Multi-marginal Optimal Transport (mOT), a generalization of OT, aims at minimizing the integral of a cost function with respect to a distribution with some prescribed marginals. In this paper, we consider an entropic version of mOT with a tree-structured quadratic cost, i.e., a function that can be written as a sum of pairwise cost functions between the nodes of a tree. To address this problem, we develop Tree-based Diffusion Schr\"odinger Bridge (TreeDSB), an extension of the Diffusion Schr\"odinger Bridge (DSB) algorithm. TreeDSB corresponds to a dynamic and continuous state-space counterpart of the multimarginal Sinkhorn algorithm. A notable use case of our methodology is to compute Wasserstein barycenters which can be recast as the solution of a mOT problem on a star-shaped tree. We demonstrate that our methodology can be applied in high-dimensional settings such as image interpolation and Bayesian fusion.
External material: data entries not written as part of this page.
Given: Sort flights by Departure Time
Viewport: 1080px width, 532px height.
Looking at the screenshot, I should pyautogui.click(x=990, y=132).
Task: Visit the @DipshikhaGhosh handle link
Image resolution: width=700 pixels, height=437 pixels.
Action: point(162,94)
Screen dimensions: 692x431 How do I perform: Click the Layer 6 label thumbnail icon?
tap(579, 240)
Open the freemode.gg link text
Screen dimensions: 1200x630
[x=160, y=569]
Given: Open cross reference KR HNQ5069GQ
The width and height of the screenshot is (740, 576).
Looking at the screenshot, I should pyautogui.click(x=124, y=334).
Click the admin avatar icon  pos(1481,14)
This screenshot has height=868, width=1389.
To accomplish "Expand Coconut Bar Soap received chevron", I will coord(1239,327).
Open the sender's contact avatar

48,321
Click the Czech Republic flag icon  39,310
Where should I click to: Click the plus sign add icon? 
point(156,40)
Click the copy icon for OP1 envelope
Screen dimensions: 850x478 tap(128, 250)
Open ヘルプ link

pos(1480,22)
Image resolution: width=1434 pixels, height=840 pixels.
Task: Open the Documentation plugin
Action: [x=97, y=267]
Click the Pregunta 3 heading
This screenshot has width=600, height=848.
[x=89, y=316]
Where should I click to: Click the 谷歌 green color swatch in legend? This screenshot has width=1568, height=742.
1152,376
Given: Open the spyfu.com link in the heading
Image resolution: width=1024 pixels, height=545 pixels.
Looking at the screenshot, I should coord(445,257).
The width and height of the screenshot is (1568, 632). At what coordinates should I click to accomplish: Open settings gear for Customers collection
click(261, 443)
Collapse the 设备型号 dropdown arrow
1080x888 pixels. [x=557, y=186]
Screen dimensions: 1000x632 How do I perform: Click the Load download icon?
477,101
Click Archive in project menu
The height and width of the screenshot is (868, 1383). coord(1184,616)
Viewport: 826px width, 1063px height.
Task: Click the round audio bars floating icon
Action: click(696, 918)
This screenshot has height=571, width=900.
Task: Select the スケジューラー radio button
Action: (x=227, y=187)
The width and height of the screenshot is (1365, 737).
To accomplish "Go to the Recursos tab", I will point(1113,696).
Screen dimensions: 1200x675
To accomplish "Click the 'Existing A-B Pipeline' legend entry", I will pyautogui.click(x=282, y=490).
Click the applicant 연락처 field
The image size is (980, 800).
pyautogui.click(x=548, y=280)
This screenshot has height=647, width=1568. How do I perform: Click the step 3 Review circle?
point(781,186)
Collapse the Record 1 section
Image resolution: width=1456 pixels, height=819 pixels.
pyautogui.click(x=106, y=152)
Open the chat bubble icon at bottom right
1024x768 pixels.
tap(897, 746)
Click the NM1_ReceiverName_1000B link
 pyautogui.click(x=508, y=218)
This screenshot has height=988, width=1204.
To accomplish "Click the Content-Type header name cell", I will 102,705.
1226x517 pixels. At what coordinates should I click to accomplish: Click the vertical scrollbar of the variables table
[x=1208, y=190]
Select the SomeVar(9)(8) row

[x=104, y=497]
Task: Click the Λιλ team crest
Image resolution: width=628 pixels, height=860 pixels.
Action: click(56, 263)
翻译：多边缘最优传输（mOT）作为最优传输（OT）的推广，旨在最小化代价函数关于具有指定边缘分布的积分。本文针对具有树结构二次代价函数（即可表示为树节点间成对代价函数之和）的熵正则化mOT问题展开研究。为此，我们提出了树基扩散薛定谔桥（TreeDSB）算法，这是扩散薛定谔桥（DSB）算法的扩展。TreeDSB对应多边缘Sinkhorn算法的动态连续状态空间版本。该方法的重要应用场景之一是计算Wasserstein重心，该问题可转化为星型树结构上的mOT问题求解。实验证明，该方法可有效应用于高维场景，如图像插值与贝叶斯融合。